Что до самого мистера Бингли, то их с мистером Дарси связывала прочнейшая дружба, несмотря на столь заметную разность их характеров. И хоть Бингли был вовсе не глуп, Дарси обладал поистине острым умом. И при этом он был надменным, замкнутым и очень взыскательным человеком, а манеры его, хоть и безупречные, не располагали к нему людей. Где бы ни появлялся Бингли, он тотчас же вызывал всеобщую приязнь, Дарси же производил на всех отталкивающее впечатление.
Однако никто — даже мистер Бингли — не подозревал, что у Дарси была причина, чтобы держаться так холодно. До недавнего времени он представлял собой само воплощение любезности и был жизнерадостным и чрезвычайно предупредительным юношей. Но вся его натура переменилась навеки из-за предательства, говорить о котором у него не хватало духу.
На небольшом, но все же небезопасном расстоянии от Лонгборна проживало семейство, с которым Беннеты поддерживали особенно тесные отношения. Сэр Уильям Лукас прежде занимался пошивом саванов столь благородного покроя, что король решил пожаловать ему дворянство. Дела его шли неплохо, однако из-за неведомого недуга нужда в его услугах вскоре отпала. Многие считали, что слишком накладно одевать покойников в дорогое платье, если они все равно запачкают его, выбираясь из могилы. Поэтому сэр Лукас вместе с семьей перебрался в свое поместье, которое находилось в миле от Меритона.
Леди Лукас была женщиной очень приятной и достаточно недалекой, чтобы быть миссис Беннет полезной соседкой.
У Лукасов было несколько детей, и старшая из них, умная и рассудительная молодая женщина лет двадцати семи, была близкой подругой Элизабет.
— Для вас, Шарлотта, вечер начался весьма удачно, — обратилась миссис Беннет к мисс Лукас, пытаясь быть любезной. — Ведь первый танец мистер Бингли танцевал с вами.
— Да, но, кажется, второй танец понравился ему гораздо больше.
— О, полагаю, вы намекаете на Джейн, потому что он приглашал ее дважды и потому что она так доблестно сражалась с неприличностями.
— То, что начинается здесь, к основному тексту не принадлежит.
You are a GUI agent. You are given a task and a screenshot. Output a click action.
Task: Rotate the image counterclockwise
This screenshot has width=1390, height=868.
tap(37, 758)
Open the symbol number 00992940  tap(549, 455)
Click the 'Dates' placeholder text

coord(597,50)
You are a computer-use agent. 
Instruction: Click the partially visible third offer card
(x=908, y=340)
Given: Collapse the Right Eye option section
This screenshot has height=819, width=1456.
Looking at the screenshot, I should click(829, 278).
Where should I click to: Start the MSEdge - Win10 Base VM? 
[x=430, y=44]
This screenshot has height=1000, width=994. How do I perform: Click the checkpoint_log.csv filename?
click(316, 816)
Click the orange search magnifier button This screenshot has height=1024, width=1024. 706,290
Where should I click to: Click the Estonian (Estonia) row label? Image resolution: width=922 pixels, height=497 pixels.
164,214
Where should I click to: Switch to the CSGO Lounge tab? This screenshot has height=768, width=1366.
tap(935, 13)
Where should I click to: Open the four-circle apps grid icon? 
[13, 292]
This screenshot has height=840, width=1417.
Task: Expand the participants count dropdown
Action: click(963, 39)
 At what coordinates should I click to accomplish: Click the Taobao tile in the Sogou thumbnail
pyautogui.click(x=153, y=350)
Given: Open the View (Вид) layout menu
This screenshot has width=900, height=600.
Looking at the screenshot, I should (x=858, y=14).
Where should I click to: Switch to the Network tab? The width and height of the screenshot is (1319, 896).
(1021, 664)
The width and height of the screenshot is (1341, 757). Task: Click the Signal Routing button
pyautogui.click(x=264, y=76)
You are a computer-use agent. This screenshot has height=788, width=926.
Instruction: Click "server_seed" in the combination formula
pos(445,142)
— А разве я не рассказывала вам, что случайно расслышала его разговор с мистером Робинсоном? Мистер Робинсон все расспрашивал мистера Бингли: понравилось ли ему местное общество, не правда ли, мол, что в зале полно хорошеньких девушек, и кого бы он назвал самой хорошенькой? И мистер Бингли незамедлительно ответил на последний вопрос: «О, разумеется, старшую мисс Беннет! На сей счет не может быть двух мнений!»
— Право же, это весьма откровенное высказывание!
— Зато слушать мистера Дарси куда менее приятно, чем его друга, не так ли? — сказала Шарлотта. — Бедняжка Элиза! По его мнению, она всего лишь «недурна»!